Write out word for word the passage of the soap-making article below that opens with the words "In soap, Coconut" and closes with "skin and hair.".
* Begin Article *
"Politically Incorrect"

My soaping journey began with a formulation of Savon de Castile, but I quickly learned that Castille soap was just the beginning. Soaps have many qualities having to do with how well they clean, how well they foam, how well they condition, and how well they keep, and, depending on the oils you use, these dimensions can vary considerably. So, I set out to make a soap that cleaned and conditioned better, had better foam, and kept better than my Savon de Castile.

This goal lead me through a list of oils that either singly, or in combination, would give me a "better" soap. I settled on a combination of four oils: Coconut Oil, Beef Tallow, Canola Oil, and Olive Oil, with the goal of making a soap that I could use to bathe and shave with. And so, the soap that I call "Politically Incorrect" was born.

In soap, Coconut oil lathers well, and makes a great cleanser, stripping dirt and body oils readily away, leaving skin (and hair) oil-free. Beef tallow produces a light, creamy lather, and makes a great moisturizer, replacing some of the surface skin oil that the Coconut oil stripped away. It is readily available (with a small bit of work) from your local butcher, as beef fat trimmings. Canola oil also makes a good moisturizer, with a low, creamy lather. And, finally, Olive oil makes a hard, long lasting soap, with a mild lather. Together, these four oils combine into a good, all-purpose soap for mildly-oily skin and hair.

So, after deciding on the oils, and their proportions, I made up a test batch and tried it out. To me, it was wonderful. It lathered into a mix of large bubbles, and thick creamy foam, just right for shaving or washing hair. It stripped all the dirty oils off my skin and hair, leaving them squeaky clean without drying them out. I was satisfied that I had a winner here. But, what to name it?

After a few abortive attempts, I came up with "Politically Incorrect", due to the nature of the oils that I had selected. I can guarantee that, while giving me the best clean I've had, this soap would upset someone: it used animal fats that would upset the "meat is murder" and vegan crowds, nut oils that would upset the allergics, imported oils that would upset the "use local" crew, and oils with names that sound bad, which would upset most sensitive types. So, of course, this soap is, by it's very nature and formulation, politically incorrect.

But, it's the best damn soap that I've ever made.

"Politically Incorrect": the recipe

To make a 1 litre (1 kilogram) batch of "Politically Incorrect" soap, you will need

  • 234 grams of Beef Tallow,
  • 234 grams of Coconut Oil,
  • 234 grams of Canola (Rapeseed) Oil,
  • 78 grams of Olive Oil,
  • 168 grams of distilled Water, and
  • 112 grams of Sodium Hydroxide (NaOH) Lye

This combination will make a hard soap with 5% remaining oils,

Additionally, you will need

  • various glass bowls for measuring and mixing (don't use aluminium, as it reacts badly with the lye),
  • an assortment of silicone spatulas, for stirring the various ingredients
  • a metric kitchen scale
  • goggles and rubber gloves, for handling the Lye
  • a metric thermometer
  • a stick blender
  • a mould capable of holding 1 litre (I use a 12-portion silicone muffin mould)
* End Article *
* Begin Information shown *
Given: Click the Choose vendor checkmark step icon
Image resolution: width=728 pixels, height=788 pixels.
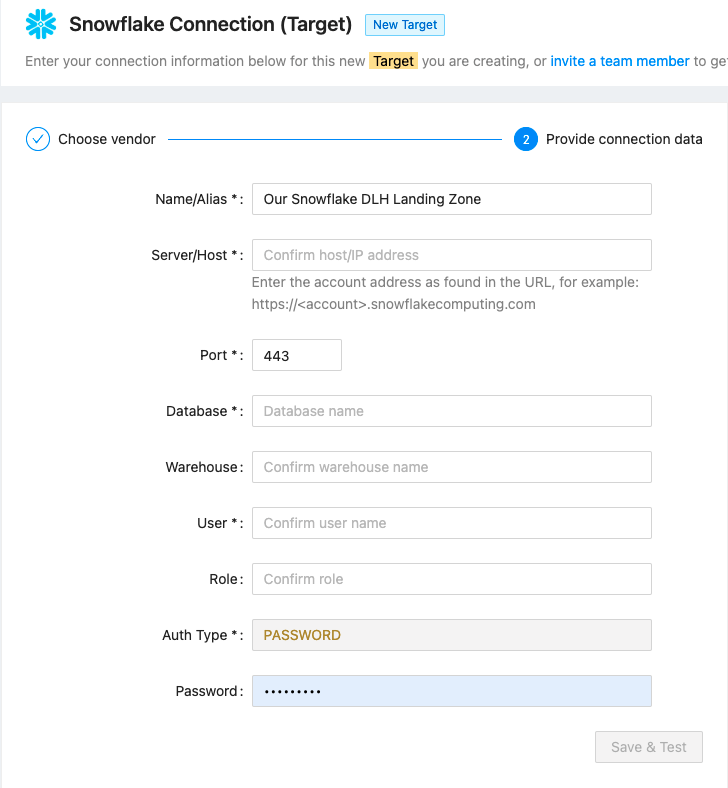Looking at the screenshot, I should click(38, 139).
* End Information shown *
**Result of this exercise:**
In soap, Coconut oil lathers well, and makes a great cleanser, stripping dirt and body oils readily away, leaving skin (and hair) oil-free. Beef tallow produces a light, creamy lather, and makes a great moisturizer, replacing some of the surface skin oil that the Coconut oil stripped away. It is readily available (with a small bit of work) from your local butcher, as beef fat trimmings. Canola oil also makes a good moisturizer, with a low, creamy lather. And, finally, Olive oil makes a hard, long lasting soap, with a mild lather. Together, these four oils combine into a good, all-purpose soap for mildly-oily skin and hair.